Small College Notebook: Monks' Grovo hot in the cold

By Steve Solloway ssolloway@pressherald.com

Connie Grovo ignored the cool temperatures of Maine's false spring last week. She also didn't pay much attention to the notion that good pitching dominates women's softball.

click image to enlarge

Connie Grovo, a graduate of Bonny Eagle, hit .733 over four games for the Monks to earn New England honors.

Submitted photo

How else does one explain her recent four-game stretch of hitting .733 for St. Joseph's College, including a walk-off, two-run single? That performance caught the attention of those who select the ECAC New England Division III Player of Week. Grovo became only the third female athlete at St. Joseph's in nine years to be recognized by the regional organization.

She's a slender, 5-foot-6, junior second baseman from Limington and a Bonny Eagle High graduate. Softball has always been her favorite sport. March in Maine has not always been her favorite month.

"We opened (the Great Northeast Athletic Conference season) in Connecticut last weekend playing night games under the lights and it was freezing cold," said Grovo before Wednesday's practice. "Windy, too. It was almost unbearable. It made our next games back home in daylight seem warm. Anything was going to be better."

Like most college baseball and softball teams in New England, St. Joseph's went to Florida in early March. The Monks -- picked to win the GNAC softball title again -- won eight of the 10 games in the warmth of Fort Myers.

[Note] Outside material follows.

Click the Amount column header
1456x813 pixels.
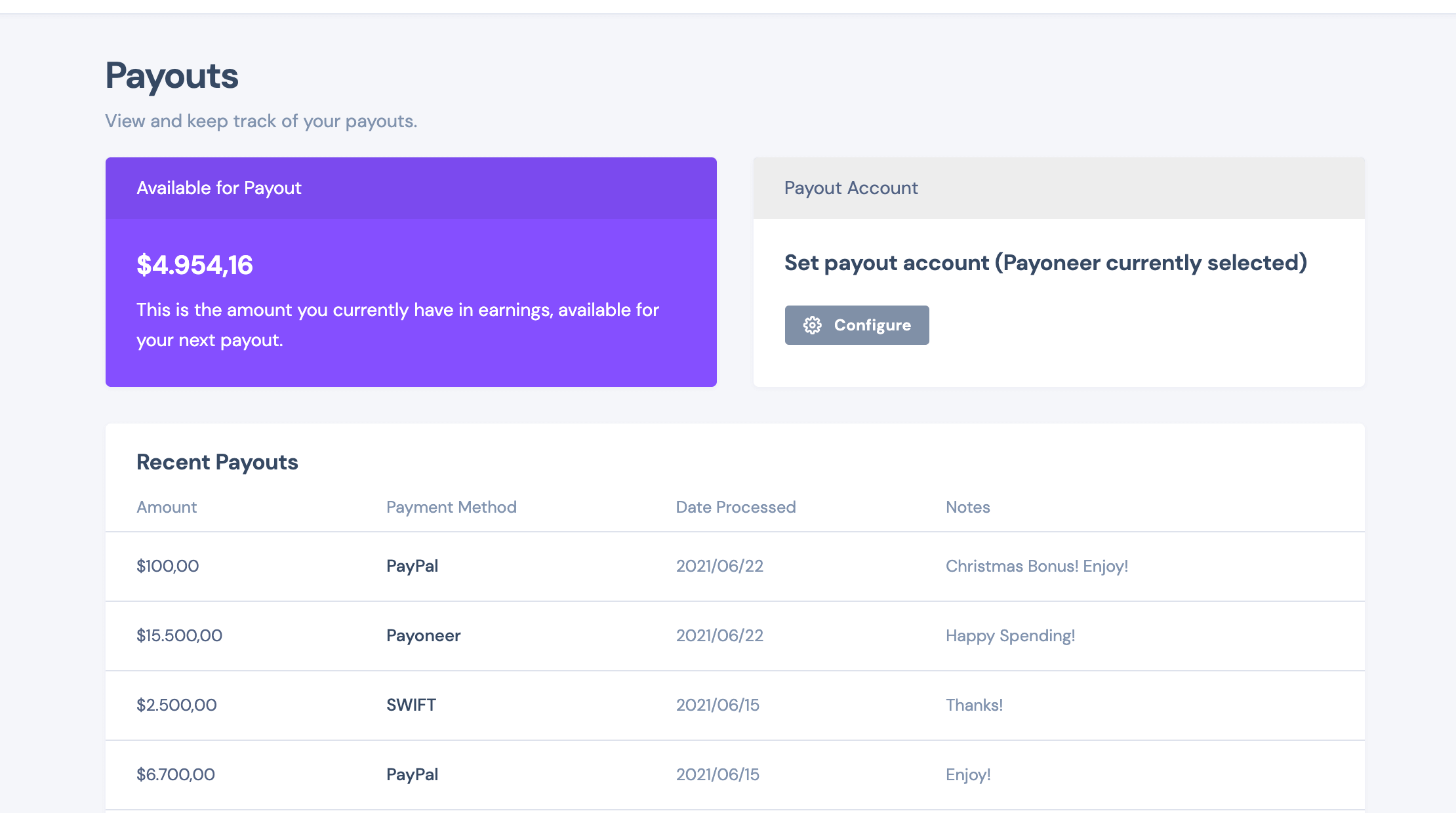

Which made the night games at West Haven, Conn., on their return north seem even colder.

Grovo had 11 hits in 15 at-bats over the next four games back on the St. Joseph's campus. After 18 games she's hitting .460 with four doubles, a triple, 14 RBI and seven sacrifices. She's a three-year starter for Coach Jamie Smyth, but had difficulty getting going last season.

Between seasons, Grovo spent time in batting cages. If pitchers work on their delivery and pitches almost year-round, batters can work on their hitting, too. Although fewer do.

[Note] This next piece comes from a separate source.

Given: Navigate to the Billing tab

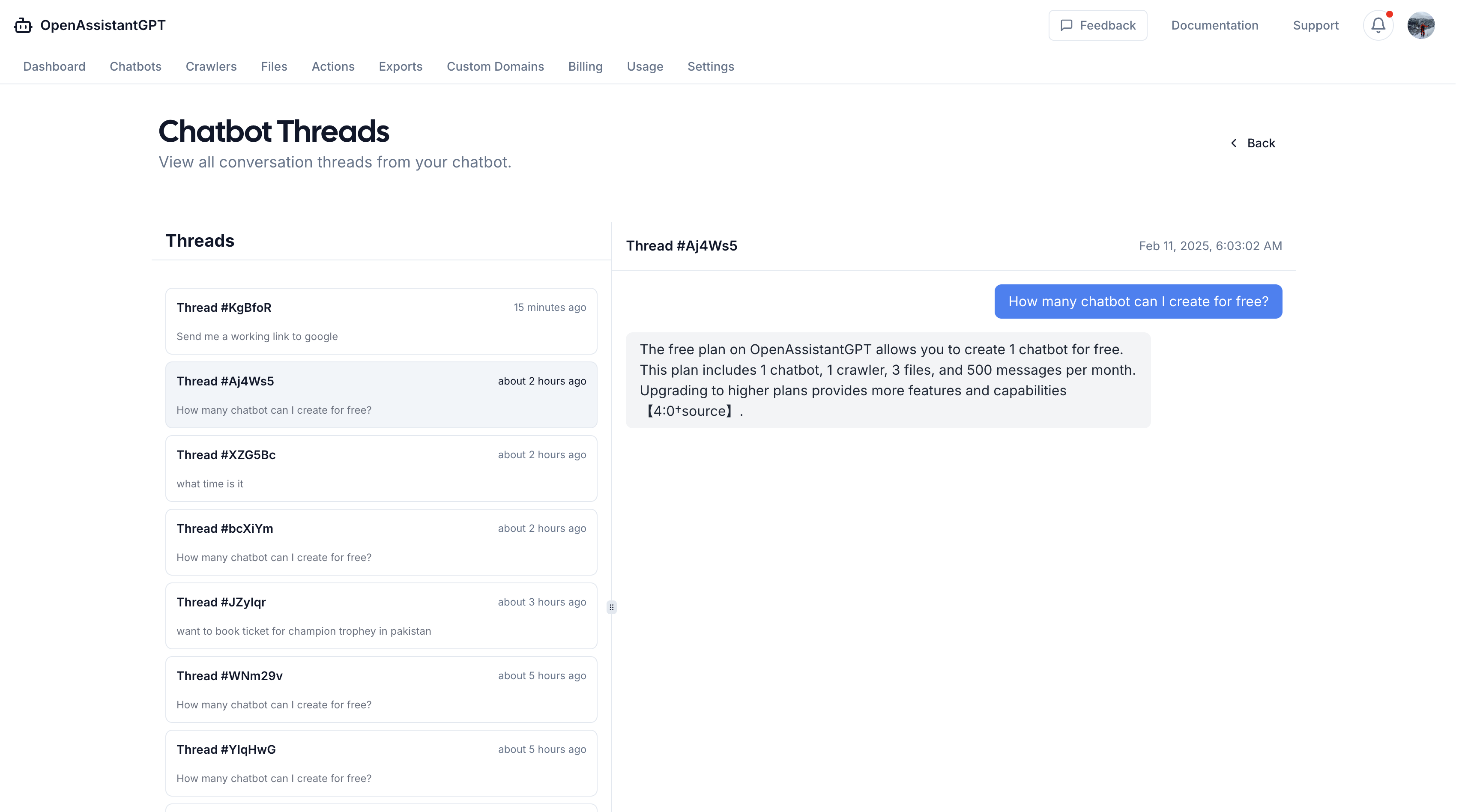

On a relatively small team of 18 players, Grovo is the backup catcher, a position she played throughout her senior year at Bonny Eagle. She doesn't see her slight size as a negative, should she fill in for iron-woman Heather Tripp (Lovell, Fryeburg Academy), the senior starter.

Grovo drops to her knees to block ground balls at second. She uses the same form to block home plate. Not much gets by her.

St. Joseph's is 14-4, 6-2 in the conference as it heads into a Friday doubleheader with Johnson & Wales in Rhode Island.

The other two St. Joseph's athletes to be singled out by the ECAC for weekly recognition? Sophomore Amber Dostie (Standish, Bonny Eagle) in cross country and sophomore Danielle Daigle (Dayton, Thornton Academy) in soccer, making it three in the same school year.


Hockey players Tim McGarry (Kennett Square, Pa.) and Daniel Weiniger (Warren, N.J.) were first team All-NESCAC picks this week. McGarry was also named an American Hockey Coaches Association third-team All-American. Ollie Koo was named to the NESCAC second team. The team finished its season with a loss in the NCAA Division quarterfinals. Its 23 victories was the most for a Terry Meagher-coached team.

Meanwhile, women's hockey coach Marissa O'Neill was named conference Coach of the Year. Players Kayte Holte (New Berlin, Wis.) and Kayla Lessard (Enfield, Conn.) were all-conference selections as was Rachel Kennedy (Trumbull, Conn.), the only freshman recognized. She was named Rookie of the Year, giving her a unique double. She was Rookie of the Year in field hockey, too.

Carolyn Gorajek (Hightstown, N.J.) scored four goals to break a school record in Sunday's 9-6 win over Williams in women's lacrosse. The four goals gave Gorajek a total of 147, breaking the record of 145 set by Jill Bermingham (South Londonderry, Vt.) in 1986.

Bermingham held school records in soccer, hockey and lacrosse and is considered Bowdoin's most versatile athlete. She graduated with a double major in government and environmental studies.